This infrastructure plus the media are what keep the Democrats afloat.
Understand, as well, that those 172 groups are only partially funded by wealthy Progressives. They gain a substantial portion of their funding from taxpayer dollars -- grants from federal agencies.
If America is to survive, a Republican administration must unravel and defund the Progressive infrastructure.
according to National Association for Gun Rights this was defeated 54 to 42.
The measure may, just possibly, get a majority vote in the Senate. It will certainly not get the 2/3 necessary to pass.
In the utterly unlikely event the Senate did pass it by 2/3, it more certainly would not pass the House.
And if it did pass the House, it probably again could not get even a majority of states to ratify, much less 3/4.
I fail to see why conservatives obsess about this transparently phony effort. It won’t pass, they know it won’t pass, so they’re just going through the motions for political reasons.
I think Reid should be applauded for attempting to amend the Constitution using the proper provisions. It is most certainly better than ignoring the Constitution or “amending” it by judicial fiat.
Uh, Harry, my rights are God given.
Liberal billionaires or conservative billionaires.... its the same..
Fascism deals with both.. if there is any difference at all..
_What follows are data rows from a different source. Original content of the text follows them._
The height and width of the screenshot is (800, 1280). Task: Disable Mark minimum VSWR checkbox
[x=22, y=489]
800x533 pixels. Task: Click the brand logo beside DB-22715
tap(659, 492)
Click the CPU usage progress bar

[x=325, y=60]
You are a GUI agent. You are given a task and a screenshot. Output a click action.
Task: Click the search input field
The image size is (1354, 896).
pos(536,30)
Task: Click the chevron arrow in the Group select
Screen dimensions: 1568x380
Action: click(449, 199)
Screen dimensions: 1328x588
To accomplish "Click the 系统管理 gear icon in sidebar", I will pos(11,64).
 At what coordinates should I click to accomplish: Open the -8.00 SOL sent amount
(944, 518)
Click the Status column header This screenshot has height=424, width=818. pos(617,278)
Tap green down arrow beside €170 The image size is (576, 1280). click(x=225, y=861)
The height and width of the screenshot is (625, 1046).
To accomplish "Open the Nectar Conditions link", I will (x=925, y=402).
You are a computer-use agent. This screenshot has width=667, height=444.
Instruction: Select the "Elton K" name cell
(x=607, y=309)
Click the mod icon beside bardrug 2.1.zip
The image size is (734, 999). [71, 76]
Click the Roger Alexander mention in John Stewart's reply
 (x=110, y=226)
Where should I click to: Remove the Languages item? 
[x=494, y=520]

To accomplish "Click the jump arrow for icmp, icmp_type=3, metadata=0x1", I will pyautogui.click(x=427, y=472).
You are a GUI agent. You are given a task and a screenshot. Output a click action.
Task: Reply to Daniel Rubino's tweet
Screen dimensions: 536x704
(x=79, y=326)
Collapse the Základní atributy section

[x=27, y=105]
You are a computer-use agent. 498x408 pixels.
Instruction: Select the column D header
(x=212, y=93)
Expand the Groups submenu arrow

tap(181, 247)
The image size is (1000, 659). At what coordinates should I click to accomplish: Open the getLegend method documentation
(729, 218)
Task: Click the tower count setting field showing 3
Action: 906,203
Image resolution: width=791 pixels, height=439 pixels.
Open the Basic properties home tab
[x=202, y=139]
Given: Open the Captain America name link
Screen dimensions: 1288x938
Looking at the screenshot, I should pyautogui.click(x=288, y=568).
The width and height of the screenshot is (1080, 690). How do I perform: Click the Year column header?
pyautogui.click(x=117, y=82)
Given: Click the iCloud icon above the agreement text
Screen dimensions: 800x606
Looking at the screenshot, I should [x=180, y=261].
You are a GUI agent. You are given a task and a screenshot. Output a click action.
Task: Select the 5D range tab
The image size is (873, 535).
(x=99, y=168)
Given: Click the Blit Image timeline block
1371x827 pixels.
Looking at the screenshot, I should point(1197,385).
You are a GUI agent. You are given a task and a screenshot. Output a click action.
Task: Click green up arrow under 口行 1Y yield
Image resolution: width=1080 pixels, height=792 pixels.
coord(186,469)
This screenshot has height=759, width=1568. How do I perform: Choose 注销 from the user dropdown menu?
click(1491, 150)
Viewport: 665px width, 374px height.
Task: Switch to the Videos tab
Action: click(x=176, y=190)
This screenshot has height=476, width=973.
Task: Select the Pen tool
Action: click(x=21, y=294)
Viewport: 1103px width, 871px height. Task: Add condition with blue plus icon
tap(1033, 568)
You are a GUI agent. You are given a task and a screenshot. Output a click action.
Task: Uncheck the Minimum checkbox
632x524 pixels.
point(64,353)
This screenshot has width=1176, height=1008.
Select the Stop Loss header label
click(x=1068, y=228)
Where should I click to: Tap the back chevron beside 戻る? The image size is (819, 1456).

Fascism or socialism they are also the same..
Sounds like a bait and switch going on here..
-OR- Good guy vs. Bad guy.. Somebody is getting screwed..
The New York Times, Inc., yes, the Koch Brothers, Harry's personal obsession and demons, no.
Absolutely incredible that the Captive Press ignored this. They truly are pretty much where the press in Nazi Germany was in 1933.
How can this idiot's base supporters stand the smell in their rooms?
The fact that this attempt to repeal the Free Speech Clause of the First Amendment receive majority support in the Senate is disgraceful and should be the top reason the Republicans should control the Senate. Thank you Founding Fathers for requiring two-thirds support in each House of Congress before Congress may submit a proposed amendment to the States for ratification.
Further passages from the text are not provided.